Two nuclear stories are again emerging as key issues for the United States. First, the Iranians have developed an enrichment capability that leaves them only several months away from a nuclear warhead, to complement the largest ballistic missile inventory in the region. And second, North Korea, already with an arsenal of nuclear warheads, is testing lots of new missiles, some reportedly capable of deploying a nuclear warhead and reaching the U.S. mainland.

Both threats are serious, and their origins are connected.

The common thread is AQ Khan, a nuclear scientist and the father of Pakistan’s nuclear weapons, who died just recently at eighty-five.

Global non-proliferation strategy has historically sought to control the production of nuclear fuel used for nuclear energy and power plants. Uranium could be enriched, or plutonium reprocessed to make nuclear bomb fuel; If the process was strictly monitored, the chances of weapons material being produced deliberately or surreptitiously would be significantly curtailed.

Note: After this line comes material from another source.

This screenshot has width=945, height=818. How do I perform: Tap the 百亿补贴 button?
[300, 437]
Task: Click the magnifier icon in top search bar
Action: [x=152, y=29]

This process was codified in the 1970 Treaty on the Non-Proliferation of Nuclear Weapons, or NPT. One would think that the NPT has been particularly successful. A half-decade after President John Kennedy’s 1963 warning that the world could soon see a number of nations pursue clandestine nuclear weapons programs, only three have—officially—proliferated: Pakistan, India, and North Korea. Israel, who has neither confirmed nor denied its nuclear weapons capabilities, makes for a fourth proliferator. Notably, none of those four states are parties to the NPT. (South Africa, which once possessed nuclear weapons, was persuaded to give its weapons up in unprecedented fashion.)

Thus, today it is not just the five permanent members of the UN Security Council—Russia, China, the United States, France, and Britain—that are all nuclear-armed nations. Pakistan, India, North Korea, and Israel bring the total to nine.

However, the United States must examine the origins of Pakistan’s nuclear program, in particular, to understand the nuclear proliferation threats the United States has faced in the past and will face in the future. That, in turn, requires understanding the role China played in nuclear weapons proliferation.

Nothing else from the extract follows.